# Task directions:
The line containing "HYCHIKA (277, 1319)" marks the start; repeat it and every following line exactly through the end of the entries.

Pixel coordinate grounding data:

========================================================================

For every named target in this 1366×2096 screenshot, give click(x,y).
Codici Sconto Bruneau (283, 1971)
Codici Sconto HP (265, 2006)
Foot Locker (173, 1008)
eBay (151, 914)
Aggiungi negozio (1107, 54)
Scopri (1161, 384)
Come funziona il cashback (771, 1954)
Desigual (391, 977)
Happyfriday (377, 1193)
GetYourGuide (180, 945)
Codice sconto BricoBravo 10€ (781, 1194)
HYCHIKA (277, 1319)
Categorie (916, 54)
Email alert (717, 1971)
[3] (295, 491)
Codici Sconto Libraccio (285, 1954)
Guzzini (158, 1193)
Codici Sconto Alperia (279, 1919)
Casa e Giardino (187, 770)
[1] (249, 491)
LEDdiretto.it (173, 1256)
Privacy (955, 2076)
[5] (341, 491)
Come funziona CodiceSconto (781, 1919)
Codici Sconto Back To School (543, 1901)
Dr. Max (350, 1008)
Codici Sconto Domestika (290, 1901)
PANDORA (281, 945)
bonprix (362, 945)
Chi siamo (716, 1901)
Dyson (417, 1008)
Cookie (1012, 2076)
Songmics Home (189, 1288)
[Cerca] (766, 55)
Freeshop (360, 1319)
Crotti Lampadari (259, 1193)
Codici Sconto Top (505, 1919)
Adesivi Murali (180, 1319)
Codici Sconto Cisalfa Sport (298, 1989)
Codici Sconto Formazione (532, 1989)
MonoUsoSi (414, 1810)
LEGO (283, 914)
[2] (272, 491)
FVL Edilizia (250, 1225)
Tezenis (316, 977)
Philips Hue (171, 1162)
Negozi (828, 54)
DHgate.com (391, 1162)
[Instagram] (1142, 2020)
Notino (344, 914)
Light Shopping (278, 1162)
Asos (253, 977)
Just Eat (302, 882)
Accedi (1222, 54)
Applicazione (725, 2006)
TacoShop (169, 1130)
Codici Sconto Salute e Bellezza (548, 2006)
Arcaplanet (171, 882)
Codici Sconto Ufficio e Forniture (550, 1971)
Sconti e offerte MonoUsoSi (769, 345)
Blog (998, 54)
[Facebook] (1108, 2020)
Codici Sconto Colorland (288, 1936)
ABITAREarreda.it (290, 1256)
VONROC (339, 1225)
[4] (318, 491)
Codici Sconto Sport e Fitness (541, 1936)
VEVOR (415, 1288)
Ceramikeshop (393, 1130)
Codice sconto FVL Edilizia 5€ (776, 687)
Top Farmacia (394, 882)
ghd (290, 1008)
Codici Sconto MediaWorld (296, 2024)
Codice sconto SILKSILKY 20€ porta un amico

========================================================================

# Answer to the problem:
HYCHIKA (277, 1319)
Categorie (916, 54)
Email alert (717, 1971)
[3] (295, 491)
Codici Sconto Libraccio (285, 1954)
Guzzini (158, 1193)
Codici Sconto Alperia (279, 1919)
Casa e Giardino (187, 770)
[1] (249, 491)
LEDdiretto.it (173, 1256)
Privacy (955, 2076)
[5] (341, 491)
Come funziona CodiceSconto (781, 1919)
Codici Sconto Back To School (543, 1901)
Dr. Max (350, 1008)
Codici Sconto Domestika (290, 1901)
PANDORA (281, 945)
bonprix (362, 945)
Chi siamo (716, 1901)
Dyson (417, 1008)
Cookie (1012, 2076)
Songmics Home (189, 1288)
[Cerca] (766, 55)
Freeshop (360, 1319)
Crotti Lampadari (259, 1193)
Codici Sconto Top (505, 1919)
Adesivi Murali (180, 1319)
Codici Sconto Cisalfa Sport (298, 1989)
Codici Sconto Formazione (532, 1989)
MonoUsoSi (414, 1810)
LEGO (283, 914)
[2] (272, 491)
FVL Edilizia (250, 1225)
Tezenis (316, 977)
Philips Hue (171, 1162)
Negozi (828, 54)
DHgate.com (391, 1162)
[Instagram] (1142, 2020)
Notino (344, 914)
Light Shopping (278, 1162)
Asos (253, 977)
Just Eat (302, 882)
Accedi (1222, 54)
Applicazione (725, 2006)
TacoShop (169, 1130)
Codici Sconto Salute e Bellezza (548, 2006)
Arcaplanet (171, 882)
Codici Sconto Ufficio e Forniture (550, 1971)
Sconti e offerte MonoUsoSi (769, 345)
Blog (998, 54)
[Facebook] (1108, 2020)
Codici Sconto Colorland (288, 1936)
ABITAREarreda.it (290, 1256)
VONROC (339, 1225)
[4] (318, 491)
Codici Sconto Sport e Fitness (541, 1936)
VEVOR (415, 1288)
Ceramikeshop (393, 1130)
Codice sconto FVL Edilizia 5€ (776, 687)
Top Farmacia (394, 882)
ghd (290, 1008)
Codici Sconto MediaWorld (296, 2024)
Codice sconto SILKSILKY 20€ porta un amico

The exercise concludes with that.